By Andrea Park for Becker’s Hospital Review
Though artificial intelligence algorithms require as much objective patient data as possible to be effective tools for healthcare delivery, it is equally important that they are trained on anecdotal patient evidence, according to Blake McKinney, MD.
In an op-ed for STAT, Dr. McKinney, an emergency medicine physician and the cofounder and CMO of virtual care startup CirrusMD, writes that the inability of EHR systems to accommodate “patient stories” may be a main reason why AI has yet to revolutionize healthcare as promised.
“If we are going to build machines that use data to help diagnose and treat humans, then humans, not technology, should be at the center of the process,” he wrote. “In much the same way that a glucometer uses a drop of blood to detect sugar levels or an electrocardiogram visually depicts a heart rhythm, AI can analyze humans’ words and help understand their conditions.”

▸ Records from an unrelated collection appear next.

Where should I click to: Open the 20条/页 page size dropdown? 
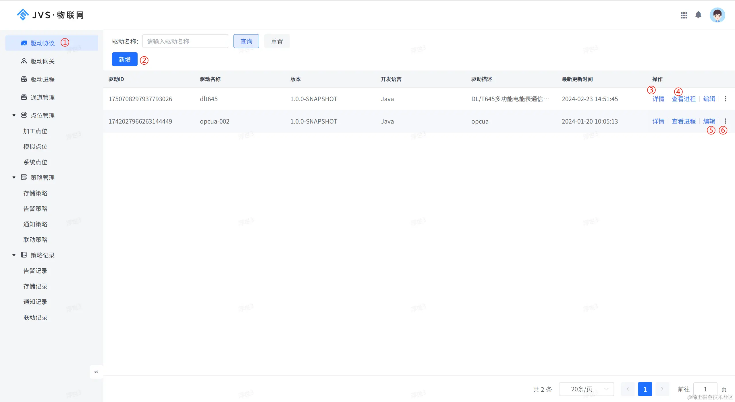(x=586, y=389)
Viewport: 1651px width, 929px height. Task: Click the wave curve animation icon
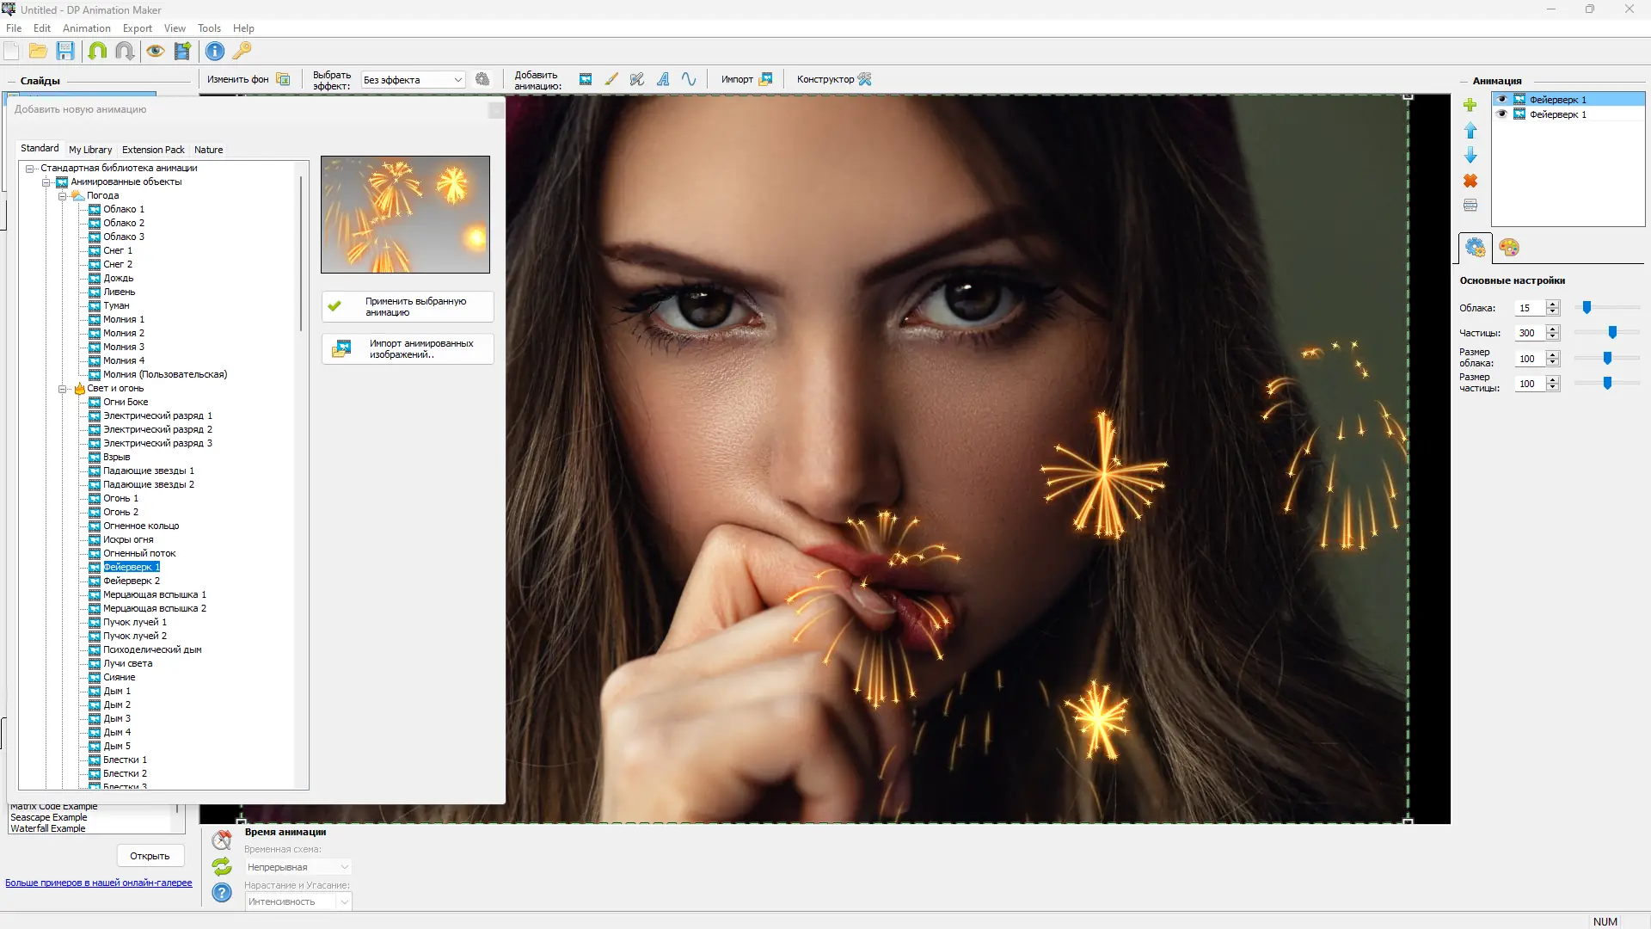[x=689, y=79]
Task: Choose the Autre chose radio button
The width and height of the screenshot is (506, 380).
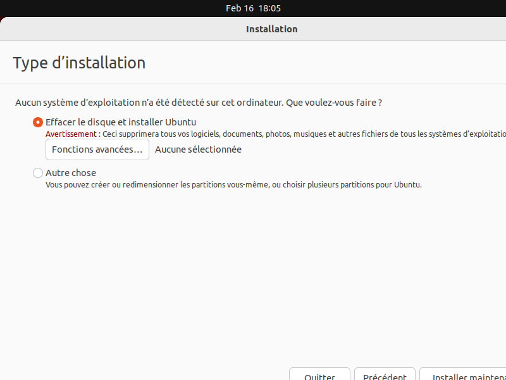Action: click(x=38, y=173)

Only when AI is able to learn from patients’ own words, rather than from limited and incomplete data entries in EHRs, according to Dr. McKinney, can the technology be effectively used to solve healthcare’s biggest challenges.
“Until the data become more meaningful, I will continue to raise an eyebrow any time an AI startup claims it can change the face of modern medicine by querying billions of medical records,” he concluded. “It won’t happen until patients’ voices and experiences become fundamental parts of the artificial intelligence engine.”